Se va veloz, montado en un clic izquierdo, el subdirector
del periódico de Las Tunas, el por mucho tiempo vicepresidente provincial de la
Upec, el hombre que hacía un lugar de trabajo de todo sitio al que llegaba; se
marcha un «imprescindido», porque en su valla reporteril siempre se le valoró;
parte un celoso cuidador de su página web, pero por mucha falta que hará en
esos puestos y en otras cosas, lo que más se extrañará tras el mazazo brusco
será el ser humano noble que, pasada la media rueda y con 1.92 centímetros de
estatura, persistía en su retrato de lejanos años mozos: el mismo muchacho sano
que no aprendía las recetas del odio ni sabía dibujar los planos de la
emboscada.
Al final, el final: el amigo tiene que dejar ir el cuerpo
del amigo pero se guarda su alma.
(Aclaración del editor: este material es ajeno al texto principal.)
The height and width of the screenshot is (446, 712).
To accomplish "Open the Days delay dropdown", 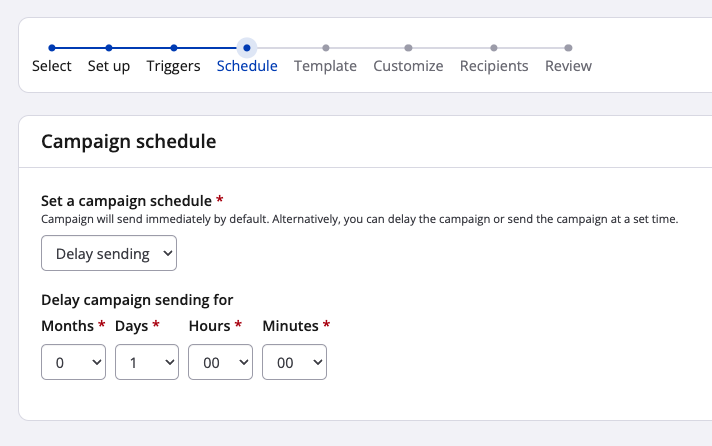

Le dice adiós cuando lo ve partir por la
carretera, no en balde de cara al sol, y piensa en los maestros comunes que,
desde la primera clase hasta la conjunta tesis de graduación en 1990, nos
enseñaron cuánto valen -en este oficio medio ingrato que a veces publica
errores y a veces entierra aciertos- el brillo de la verdad y el temblor de la
emoción.
Con esos recursos periodísticos, aprendidos por nos y otros
cuando Santiago no conocía internet, debe bastar, digo yo, para tejer esta
crónica-trampa que obligue a la muerte a meterse con alguien –más chico- de su
tamaño y propicie que una noche cualquiera me alumbre un telefonazo: «Milanes,
dime, ¿cómo va la cosa?».
Escrito por Enrique Milanés León, Juventud Rebelde.